|
Cecil,
In my opinion, when it comes to weapon training, especially sticks or bladed weapons, it is difficult to tell if anything will 'hold up' if one doesn't train drills with a partner. By this I mean that it is difficult to simulate the 'cocktail' during controlled training (although the kinds of things which have been discussed on the forum about 'reality based training' likely come closest), but a quick way to find out if those moves we have trained with the stick involving twirling or 'fancy' grip changes midway through movements are utilitarian or merely pretty is go at it with some vigor. In the case of stick work, this may mean free sparring or drilling at full speed and power. Personally, when working with live blades, I have no interest in "sparring" per se. However, working with a live blade in a drill situation focusses one's attention remarkably, and, in some ways may simulate something similar to the 'cocktail.' This is not because the intent is necessarily to cut one's partner. Rather, it is simply the fact that I know that intentional or not, if I don't properly receive my partner's technique, I will be cut (but this is perhaps another thread).

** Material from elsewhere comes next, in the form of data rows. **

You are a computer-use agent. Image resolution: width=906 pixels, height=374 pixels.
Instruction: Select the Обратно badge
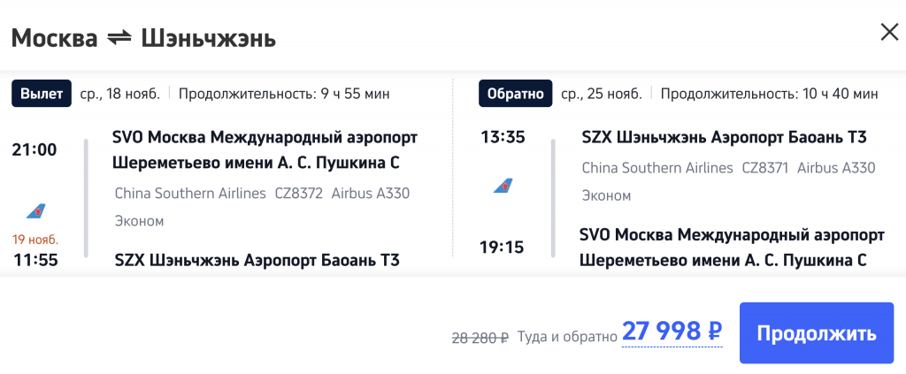point(516,94)
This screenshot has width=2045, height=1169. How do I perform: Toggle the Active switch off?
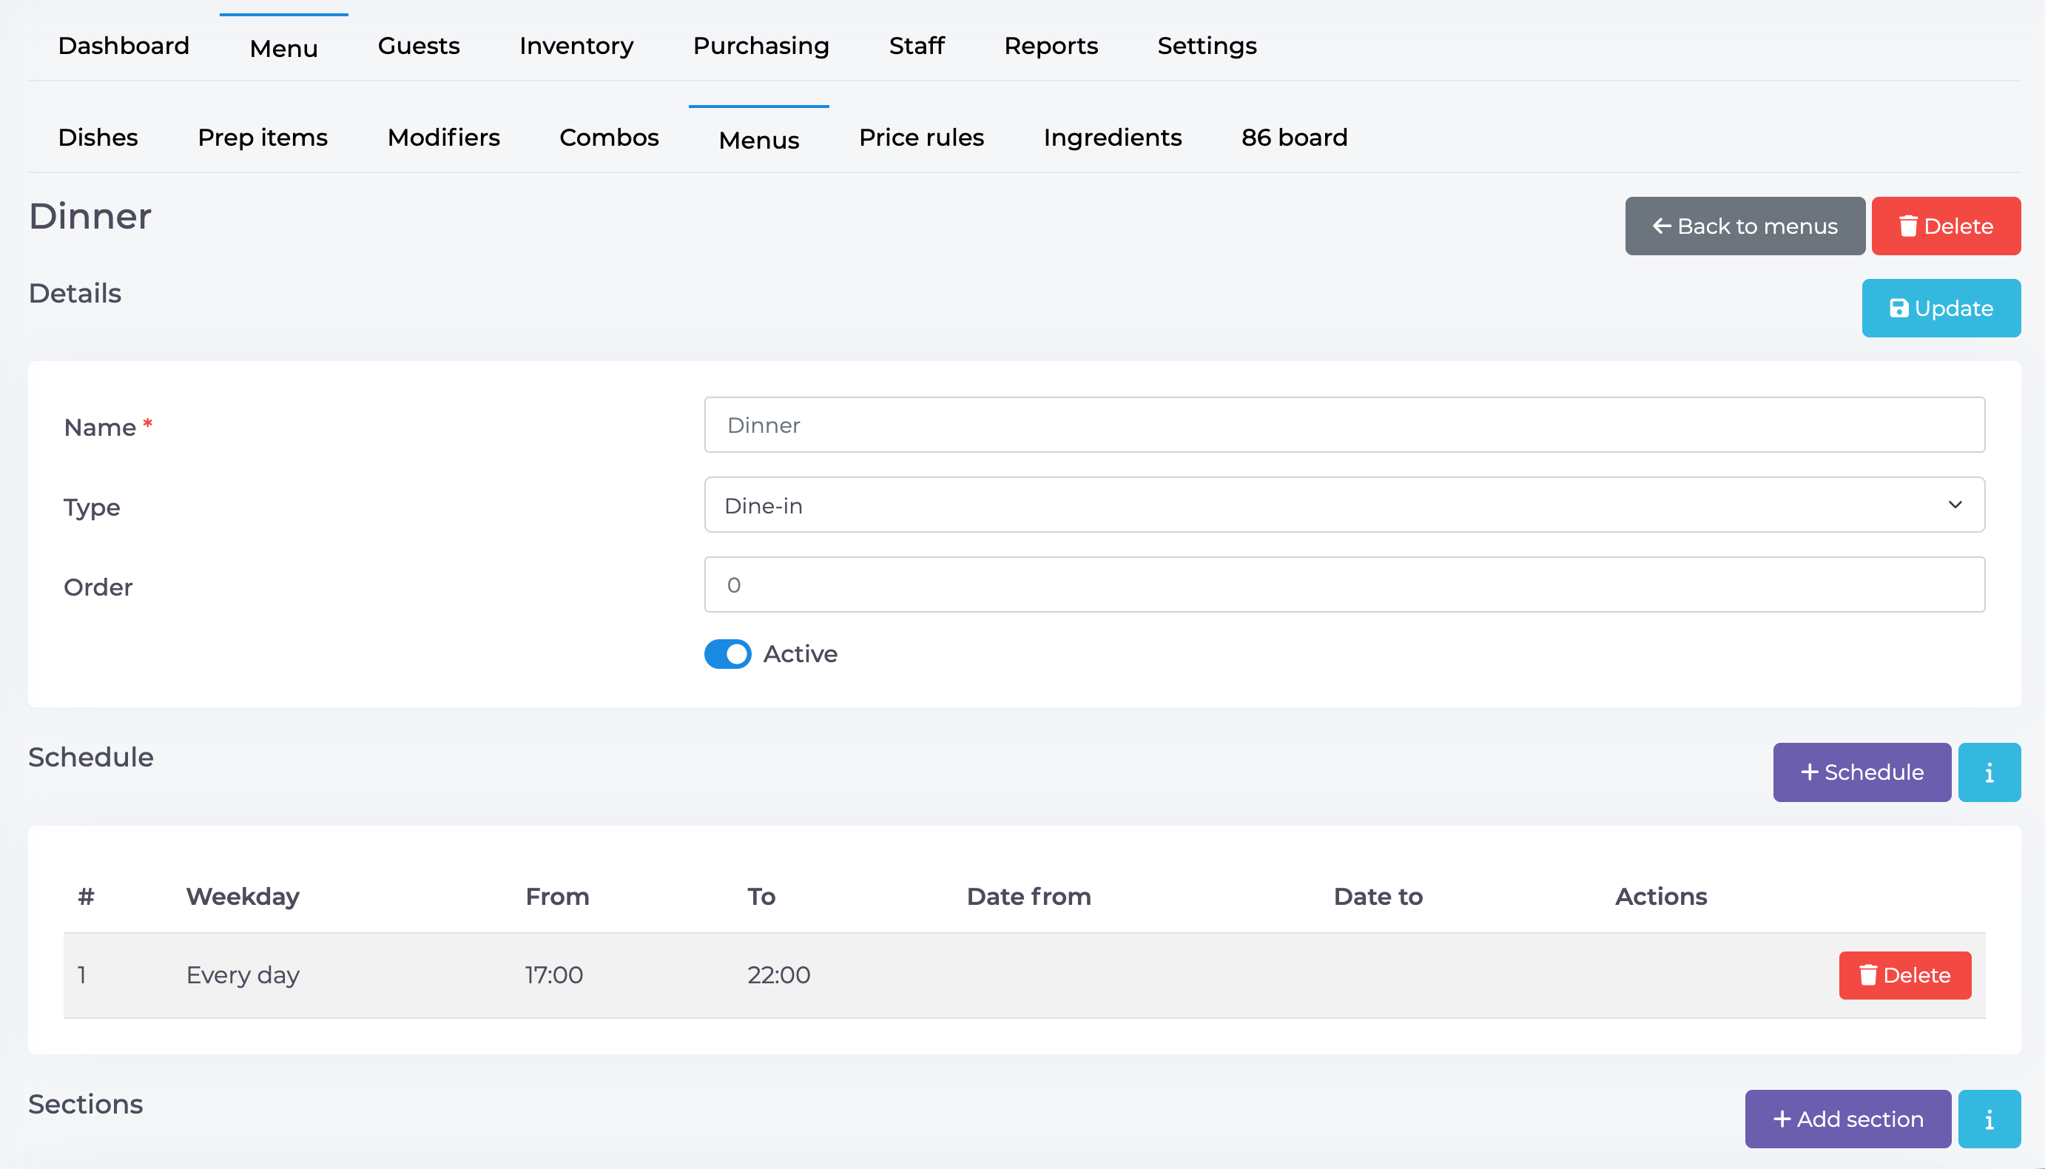tap(727, 654)
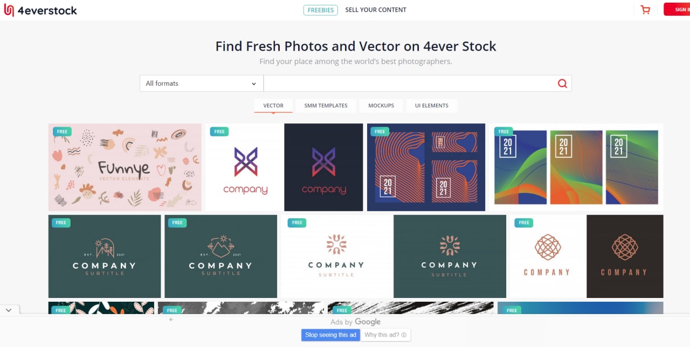The width and height of the screenshot is (690, 347).
Task: Collapse the ad panel with chevron icon
Action: click(x=9, y=310)
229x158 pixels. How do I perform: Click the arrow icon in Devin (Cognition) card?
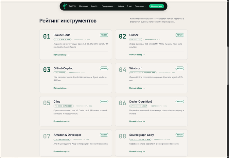coord(144,121)
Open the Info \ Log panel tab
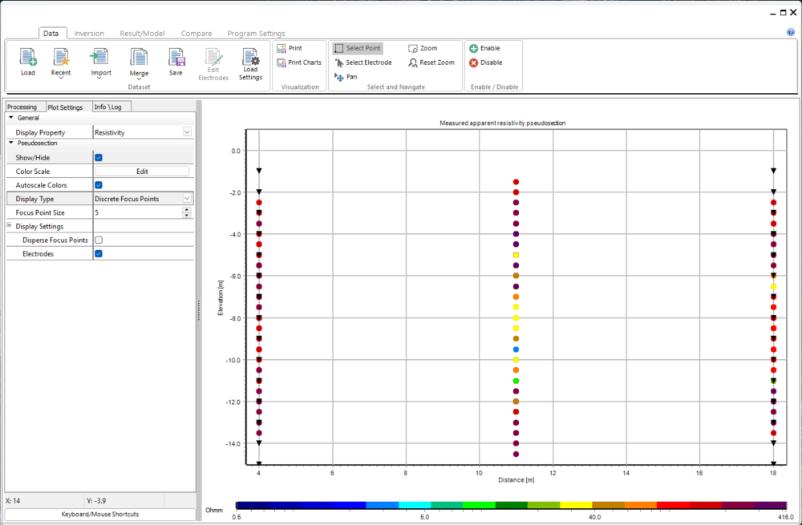Screen dimensions: 802x525 coord(107,107)
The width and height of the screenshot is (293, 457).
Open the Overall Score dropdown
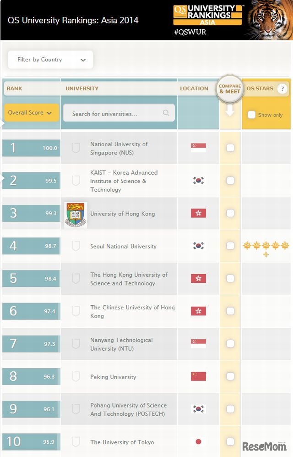tap(31, 112)
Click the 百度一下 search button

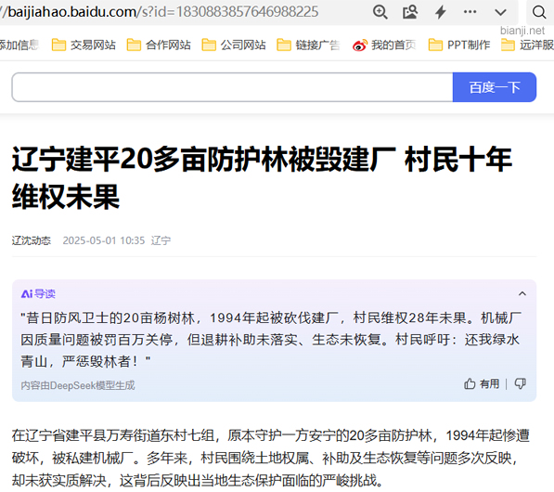(495, 87)
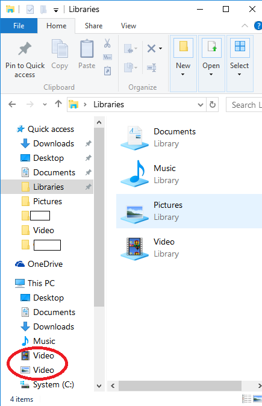Click the Rename icon in Organize group
Screen dimensions: 262x406
[152, 67]
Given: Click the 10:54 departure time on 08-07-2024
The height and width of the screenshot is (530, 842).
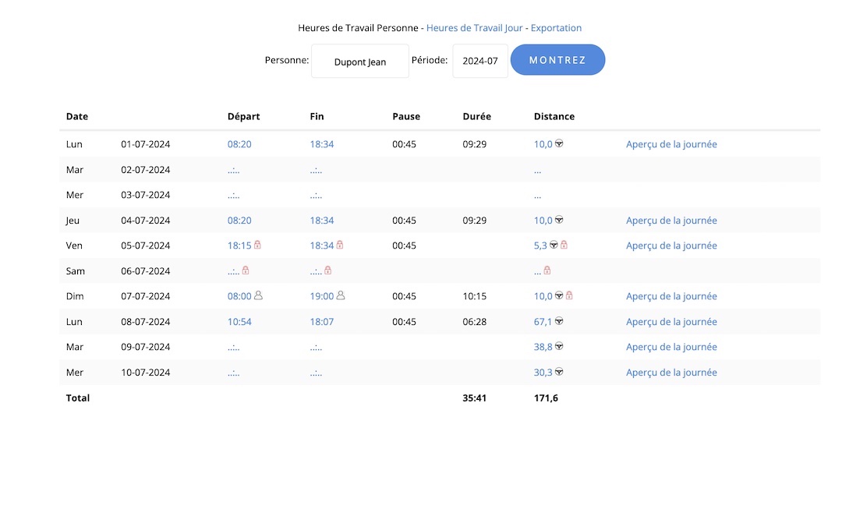Looking at the screenshot, I should click(239, 322).
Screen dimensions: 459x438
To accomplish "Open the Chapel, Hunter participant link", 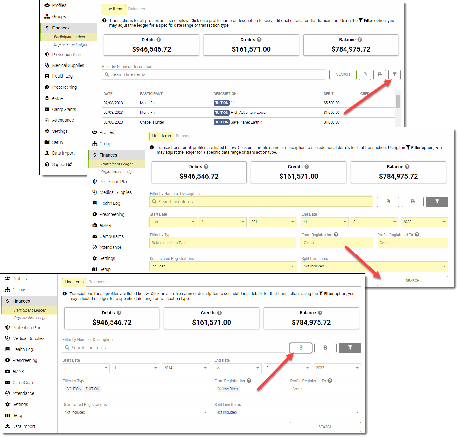I will pos(152,122).
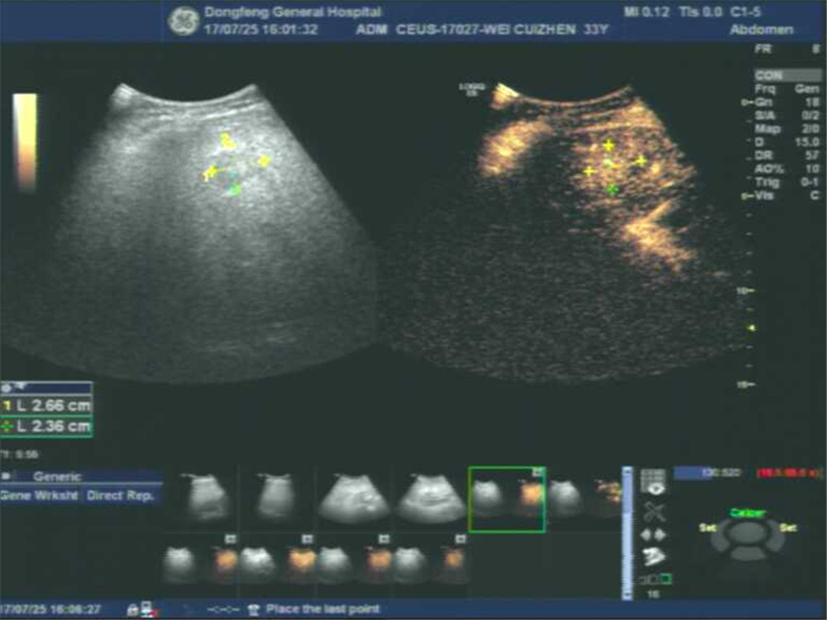Click the right Set trackball button
The image size is (827, 620).
(x=787, y=527)
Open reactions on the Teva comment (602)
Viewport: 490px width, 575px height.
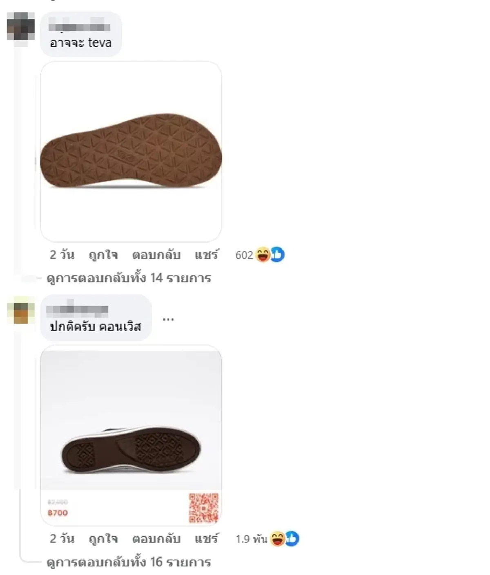point(260,255)
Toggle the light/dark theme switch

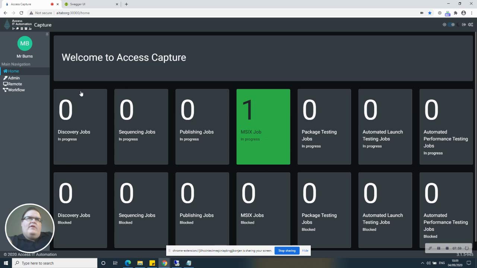451,25
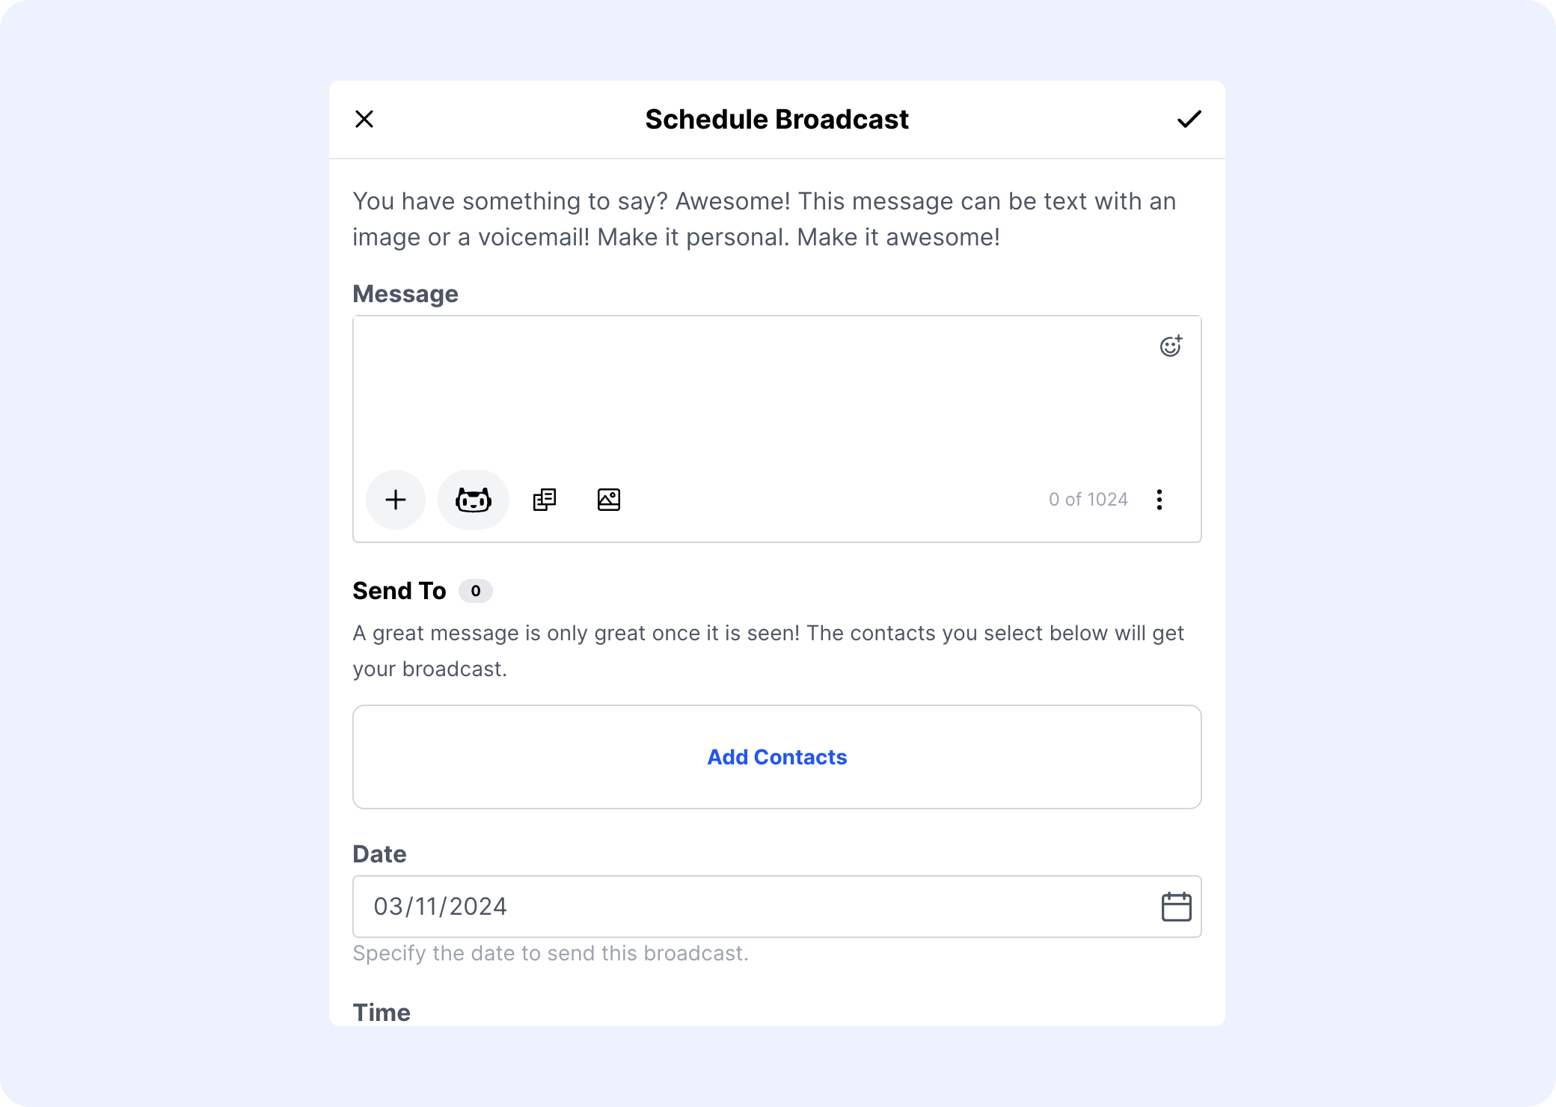Click the character counter showing 0 of 1024
The height and width of the screenshot is (1107, 1556).
click(x=1088, y=499)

My suggestion is to 'simply' test these techniques in progressively more 'realistic' scenarios. It is always tempting, I think to say that movements which look 'fancy' are decorative only. Generalization like this is, I believe, a mistake - certainly it has been for me. In the past, those movements that I have categorized as overly fancy have sometimes later been techniques which I realized I did not understand.
I do think that the idea that small muscle movements degenerate under stress is fairly incontrovertible. Nevertheless, small adjustments in the angle of one's wrist when one is holding a knife make all the difference in the world to the person being cut... I suppose the question always comes back to where each of us draws the line, realizing that this degeneration occurs. Do I (because of the realization that my small muscle control will degenerate), aim a knife slash not for the areas on the arm which I may know will incapacitate the arm, but rather think in terms like "just cut the arm?" Or do I exhaustively train the movments (small muscle movements included) which are necessary to effect my goal (incapacitating the blade arm, in this case), hoping that the degeneration will not lower my capabilities to the point at which they become ineffectual?
Sorry, Cecil. It seems I've got more questions than answers!